# RECORDS SHOWN
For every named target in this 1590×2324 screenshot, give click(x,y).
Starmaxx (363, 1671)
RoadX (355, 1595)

...

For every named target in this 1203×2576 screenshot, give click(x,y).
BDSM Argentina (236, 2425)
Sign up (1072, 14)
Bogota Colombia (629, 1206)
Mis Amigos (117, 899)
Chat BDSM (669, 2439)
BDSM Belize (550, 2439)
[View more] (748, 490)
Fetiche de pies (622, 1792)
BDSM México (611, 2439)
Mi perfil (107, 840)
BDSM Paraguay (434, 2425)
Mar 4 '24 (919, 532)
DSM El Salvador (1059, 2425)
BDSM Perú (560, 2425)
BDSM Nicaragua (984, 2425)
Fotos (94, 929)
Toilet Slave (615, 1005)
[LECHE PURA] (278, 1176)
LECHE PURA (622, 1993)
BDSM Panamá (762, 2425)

# REQUIRED WORK
All that should be written out is the stretch of lines above between the one holding "Mis Amigos (117, 899)" and the one holding "BDSM Panamá (762, 2425)", inclusive, exactly as given.

# YOUR RESPONSE
Mis Amigos (117, 899)
Chat BDSM (669, 2439)
BDSM Belize (550, 2439)
[View more] (748, 490)
Fetiche de pies (622, 1792)
BDSM México (611, 2439)
Mi perfil (107, 840)
BDSM Paraguay (434, 2425)
Mar 4 '24 (919, 532)
DSM El Salvador (1059, 2425)
BDSM Perú (560, 2425)
BDSM Nicaragua (984, 2425)
Fotos (94, 929)
Toilet Slave (615, 1005)
[LECHE PURA] (278, 1176)
LECHE PURA (622, 1993)
BDSM Panamá (762, 2425)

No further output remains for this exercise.